In that frame, YSU doesn’t offer the optimal response — stubborn Penguins — but we saw it happen! WVU gained yards on the ground on some plays and gobbled up space on the quick screens outside on some plays. There wasn’t much more than that … but there was some more, and this is the stuff that’s definitely on a laptop in Provo.

This is as cheeky as it gets. Again, the defenders who build the walls of the box aren’t as wide as you want when you use the stacks, and that’s a drawback to this plan, but because of that, they’ve had to hurry to the sideline again and again to make the play on the screen. They’re also officially curious, and WVU knows it. Look how deep the safeties are, too. A few steps deeper than the previous play. So Howard fakes the screen, the defense reacts and Howard follows Wellman for 9 yards. So good.

WVU scored on the play before this, but a holding penalty on Bosch — the only penalty against the offensive line this season — took that off the board. Back to the stack. YSU decides to blitz. It’s 6-on-6, but Rivers puts right tackle Marcell Lazard on sliders, and that understandably rattles Howard. He lunges right, but a blitzer is heading that way, as well. It all breaks down, and that’s a shame, because this had a chance. Look at the top of the screen. The coverage doesn’t work. The blitzed who hassles Howard after Rivers is the deep safety. The remaining defenders above that stack follow the inside receiver. No one covers White. Howard saw it, too. It’s not his fault. It happens when you get blitzed.

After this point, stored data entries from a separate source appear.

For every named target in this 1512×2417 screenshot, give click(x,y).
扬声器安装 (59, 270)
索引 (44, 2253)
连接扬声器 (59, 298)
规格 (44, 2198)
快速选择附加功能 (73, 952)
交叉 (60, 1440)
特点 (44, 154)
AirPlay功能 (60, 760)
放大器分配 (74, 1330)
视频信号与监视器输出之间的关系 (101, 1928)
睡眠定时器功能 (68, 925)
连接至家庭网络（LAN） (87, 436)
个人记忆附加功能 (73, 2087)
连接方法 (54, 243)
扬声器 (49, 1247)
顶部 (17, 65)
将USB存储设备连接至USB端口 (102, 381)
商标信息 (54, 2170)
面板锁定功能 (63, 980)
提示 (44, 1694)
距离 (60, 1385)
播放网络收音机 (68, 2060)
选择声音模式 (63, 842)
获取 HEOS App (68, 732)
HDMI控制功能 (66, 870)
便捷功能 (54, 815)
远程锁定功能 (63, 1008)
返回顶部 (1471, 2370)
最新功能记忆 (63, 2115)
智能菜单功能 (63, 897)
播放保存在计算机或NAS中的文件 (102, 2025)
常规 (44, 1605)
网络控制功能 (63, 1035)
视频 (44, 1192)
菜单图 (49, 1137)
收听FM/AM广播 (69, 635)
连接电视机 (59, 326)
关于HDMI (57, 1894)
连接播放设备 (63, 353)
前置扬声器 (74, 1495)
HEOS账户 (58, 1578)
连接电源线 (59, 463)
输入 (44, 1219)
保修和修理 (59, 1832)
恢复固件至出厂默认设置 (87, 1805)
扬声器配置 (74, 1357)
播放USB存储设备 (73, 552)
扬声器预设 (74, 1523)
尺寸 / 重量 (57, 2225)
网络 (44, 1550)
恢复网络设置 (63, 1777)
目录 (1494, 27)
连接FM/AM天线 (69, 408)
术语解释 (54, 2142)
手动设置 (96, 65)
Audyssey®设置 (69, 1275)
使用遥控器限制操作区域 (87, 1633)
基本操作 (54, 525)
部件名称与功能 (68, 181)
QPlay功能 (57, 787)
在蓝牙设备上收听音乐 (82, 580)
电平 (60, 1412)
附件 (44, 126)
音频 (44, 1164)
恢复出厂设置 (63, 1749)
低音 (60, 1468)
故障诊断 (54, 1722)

Sadly, this is not a red zone play. What it is, though, is one of Holgorsen’s best play calls ever. I will not argue this. The screens have worn out the YSU defenders. They’re cheating now, and they’ve also been duped twice by Howard’s fake screen-draw. Remember, apart from the space you manufacture (when the defense isn’t so stubborn), there are two appeals to the stacked formation:

  • The bottom receiver will get a free release
  • The quick screen to the bottom receiver has an immediate blocker

Put those two together, and the focus is almost always on the bottom receiver. Holgorsen kept this worm in the can for so long.

Before we go, thanks to all of you who spread the word last week. This feature never enjoyed hits, feedback and publicity like that before. And since this was the only Root Sports game of the season, this should be our last Standard Definition G&B of the season. It’s simple to get copies of games on the ABC or Fox families. Tier 3 games are another story. I had a couple people step forward to help me find a file, so thanks to Joe Brocato, lowercasejeff and Christopher Heslep. I won’t say whose I chose, much like I wouldn’t choose a favorite gin child, but this isn’t fun, never mind possible, without you all.